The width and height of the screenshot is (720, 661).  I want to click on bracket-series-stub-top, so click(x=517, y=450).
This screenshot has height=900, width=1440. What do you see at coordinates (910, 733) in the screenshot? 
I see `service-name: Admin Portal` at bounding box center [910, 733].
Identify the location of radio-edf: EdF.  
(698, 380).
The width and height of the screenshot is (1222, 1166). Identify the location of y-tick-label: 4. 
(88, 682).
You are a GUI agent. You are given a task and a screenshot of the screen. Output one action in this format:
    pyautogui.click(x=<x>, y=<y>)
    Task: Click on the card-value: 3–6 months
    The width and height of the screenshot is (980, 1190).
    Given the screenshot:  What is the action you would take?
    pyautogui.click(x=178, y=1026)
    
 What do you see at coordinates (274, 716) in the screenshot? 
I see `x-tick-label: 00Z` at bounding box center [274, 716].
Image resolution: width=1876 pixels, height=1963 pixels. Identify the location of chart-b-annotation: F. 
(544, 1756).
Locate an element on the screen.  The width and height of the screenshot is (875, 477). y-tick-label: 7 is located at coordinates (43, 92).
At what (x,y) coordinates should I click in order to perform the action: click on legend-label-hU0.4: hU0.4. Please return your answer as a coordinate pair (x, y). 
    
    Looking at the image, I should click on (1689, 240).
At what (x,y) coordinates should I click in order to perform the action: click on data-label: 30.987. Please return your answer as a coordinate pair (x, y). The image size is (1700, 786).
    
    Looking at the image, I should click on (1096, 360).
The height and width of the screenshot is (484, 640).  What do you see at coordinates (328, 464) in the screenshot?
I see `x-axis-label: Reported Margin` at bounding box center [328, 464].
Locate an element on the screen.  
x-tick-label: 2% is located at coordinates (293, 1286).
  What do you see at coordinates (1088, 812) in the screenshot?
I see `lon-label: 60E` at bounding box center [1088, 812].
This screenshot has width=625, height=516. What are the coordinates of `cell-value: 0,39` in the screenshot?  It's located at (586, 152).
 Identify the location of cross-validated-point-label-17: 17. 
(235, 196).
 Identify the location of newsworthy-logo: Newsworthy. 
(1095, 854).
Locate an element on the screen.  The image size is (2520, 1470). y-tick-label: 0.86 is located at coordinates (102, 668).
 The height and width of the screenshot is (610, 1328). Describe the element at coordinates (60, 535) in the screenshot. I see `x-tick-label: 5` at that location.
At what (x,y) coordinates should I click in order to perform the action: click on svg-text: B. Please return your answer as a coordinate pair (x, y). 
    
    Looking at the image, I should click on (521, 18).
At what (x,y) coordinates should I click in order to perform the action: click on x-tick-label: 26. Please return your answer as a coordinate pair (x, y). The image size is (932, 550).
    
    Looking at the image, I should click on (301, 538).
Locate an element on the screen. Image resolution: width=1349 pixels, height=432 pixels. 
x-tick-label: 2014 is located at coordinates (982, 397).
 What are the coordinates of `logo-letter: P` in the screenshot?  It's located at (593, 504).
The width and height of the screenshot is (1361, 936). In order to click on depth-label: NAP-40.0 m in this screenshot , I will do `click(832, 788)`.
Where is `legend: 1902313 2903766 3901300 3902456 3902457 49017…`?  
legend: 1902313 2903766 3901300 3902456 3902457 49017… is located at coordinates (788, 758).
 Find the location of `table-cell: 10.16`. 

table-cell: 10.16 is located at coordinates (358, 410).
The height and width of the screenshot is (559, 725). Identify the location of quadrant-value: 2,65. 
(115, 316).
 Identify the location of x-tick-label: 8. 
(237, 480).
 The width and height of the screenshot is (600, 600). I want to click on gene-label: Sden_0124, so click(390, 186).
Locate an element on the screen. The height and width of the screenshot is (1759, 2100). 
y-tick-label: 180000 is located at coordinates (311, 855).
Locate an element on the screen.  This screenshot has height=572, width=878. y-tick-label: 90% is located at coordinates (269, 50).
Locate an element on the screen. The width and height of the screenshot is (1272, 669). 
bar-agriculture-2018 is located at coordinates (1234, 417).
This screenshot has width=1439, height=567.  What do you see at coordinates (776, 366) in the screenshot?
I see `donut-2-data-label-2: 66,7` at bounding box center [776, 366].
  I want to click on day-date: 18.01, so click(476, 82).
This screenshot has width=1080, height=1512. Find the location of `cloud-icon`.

^^^^

**About this task**
Copy every one of the entries above word for word, leaving nothing out and changing nothing.

**Solution for this task**
The width and height of the screenshot is (720, 661).  I want to click on bracket-series-stub-top, so click(x=517, y=450).
This screenshot has height=900, width=1440. What do you see at coordinates (910, 733) in the screenshot? 
I see `service-name: Admin Portal` at bounding box center [910, 733].
Identify the location of radio-edf: EdF.  
(698, 380).
The width and height of the screenshot is (1222, 1166). Identify the location of y-tick-label: 4. 
(88, 682).
You are a GUI agent. You are given a task and a screenshot of the screen. Output one action in this format:
    pyautogui.click(x=<x>, y=<y>)
    Task: Click on the card-value: 3–6 months
    The width and height of the screenshot is (980, 1190).
    Given the screenshot:  What is the action you would take?
    pyautogui.click(x=178, y=1026)
    
 What do you see at coordinates (274, 716) in the screenshot? 
I see `x-tick-label: 00Z` at bounding box center [274, 716].
Image resolution: width=1876 pixels, height=1963 pixels. Identify the location of chart-b-annotation: F. 
(544, 1756).
Locate an element on the screen.  The width and height of the screenshot is (875, 477). y-tick-label: 7 is located at coordinates (43, 92).
At what (x,y) coordinates should I click in order to perform the action: click on legend-label-hU0.4: hU0.4. Please return your answer as a coordinate pair (x, y). 
    
    Looking at the image, I should click on (1689, 240).
At what (x,y) coordinates should I click in order to perform the action: click on data-label: 30.987. Please return your answer as a coordinate pair (x, y). The image size is (1700, 786).
    
    Looking at the image, I should click on (1096, 360).
The height and width of the screenshot is (484, 640).  What do you see at coordinates (328, 464) in the screenshot?
I see `x-axis-label: Reported Margin` at bounding box center [328, 464].
Locate an element on the screen.  
x-tick-label: 2% is located at coordinates (293, 1286).
  What do you see at coordinates (1088, 812) in the screenshot?
I see `lon-label: 60E` at bounding box center [1088, 812].
This screenshot has width=625, height=516. What are the coordinates of `cell-value: 0,39` in the screenshot?  It's located at (586, 152).
 Identify the location of cross-validated-point-label-17: 17. 
(235, 196).
 Identify the location of newsworthy-logo: Newsworthy. 
(1095, 854).
Locate an element on the screen.  The image size is (2520, 1470). y-tick-label: 0.86 is located at coordinates (102, 668).
 The height and width of the screenshot is (610, 1328). Describe the element at coordinates (60, 535) in the screenshot. I see `x-tick-label: 5` at that location.
At what (x,y) coordinates should I click in order to perform the action: click on svg-text: B. Please return your answer as a coordinate pair (x, y). 
    
    Looking at the image, I should click on (521, 18).
At what (x,y) coordinates should I click in order to perform the action: click on x-tick-label: 26. Please return your answer as a coordinate pair (x, y). The image size is (932, 550).
    
    Looking at the image, I should click on (301, 538).
Locate an element on the screen. Image resolution: width=1349 pixels, height=432 pixels. 
x-tick-label: 2014 is located at coordinates (982, 397).
 What are the coordinates of `logo-letter: P` in the screenshot?  It's located at (593, 504).
The width and height of the screenshot is (1361, 936). In order to click on depth-label: NAP-40.0 m in this screenshot , I will do `click(832, 788)`.
Where is `legend: 1902313 2903766 3901300 3902456 3902457 49017…`?  
legend: 1902313 2903766 3901300 3902456 3902457 49017… is located at coordinates (788, 758).
 Find the location of `table-cell: 10.16`. 

table-cell: 10.16 is located at coordinates (358, 410).
The height and width of the screenshot is (559, 725). Identify the location of quadrant-value: 2,65. 
(115, 316).
 Identify the location of x-tick-label: 8. 
(237, 480).
 The width and height of the screenshot is (600, 600). I want to click on gene-label: Sden_0124, so click(390, 186).
Locate an element on the screen. The height and width of the screenshot is (1759, 2100). 
y-tick-label: 180000 is located at coordinates (311, 855).
Locate an element on the screen.  This screenshot has height=572, width=878. y-tick-label: 90% is located at coordinates (269, 50).
Locate an element on the screen. The width and height of the screenshot is (1272, 669). 
bar-agriculture-2018 is located at coordinates (1234, 417).
This screenshot has width=1439, height=567.  What do you see at coordinates (776, 366) in the screenshot?
I see `donut-2-data-label-2: 66,7` at bounding box center [776, 366].
  I want to click on day-date: 18.01, so click(476, 82).
This screenshot has width=1080, height=1512. Find the location of `cloud-icon`.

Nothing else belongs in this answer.